■ Material provided ■
◆ ◆ ◆ ◆ ◆ ◆ ◆

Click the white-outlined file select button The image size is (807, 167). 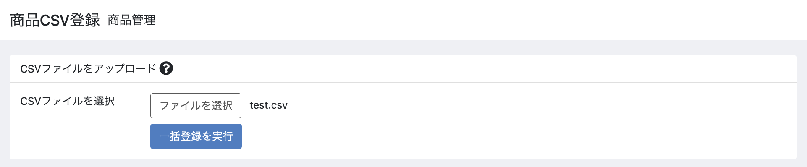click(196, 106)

◆ ◆ ◆ ◆ ◆ ◆ ◆

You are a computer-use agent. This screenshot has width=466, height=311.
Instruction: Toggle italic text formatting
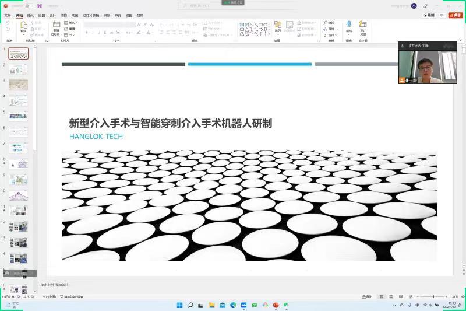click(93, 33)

◆ ◆ ◆ ◆ ◆ ◆ ◆

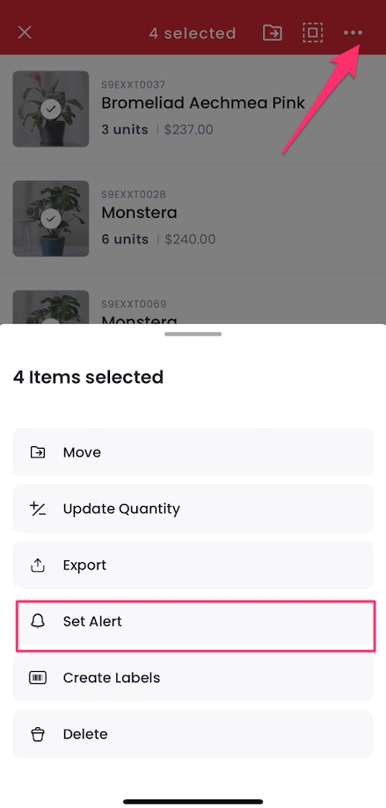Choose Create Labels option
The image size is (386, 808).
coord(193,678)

◆ ◆ ◆ ◆ ◆ ◆ ◆

Can you reproduce the records from the line with "You are a computer-use" up to and including the line with "click(93, 33)", swapping "italic" for "bold" and keeping everything else the same? Omit the pictures from your answer.

■ Answer to this exercise ■
You are a computer-use agent. This screenshot has width=466, height=311.
Instruction: Toggle bold text formatting
click(93, 33)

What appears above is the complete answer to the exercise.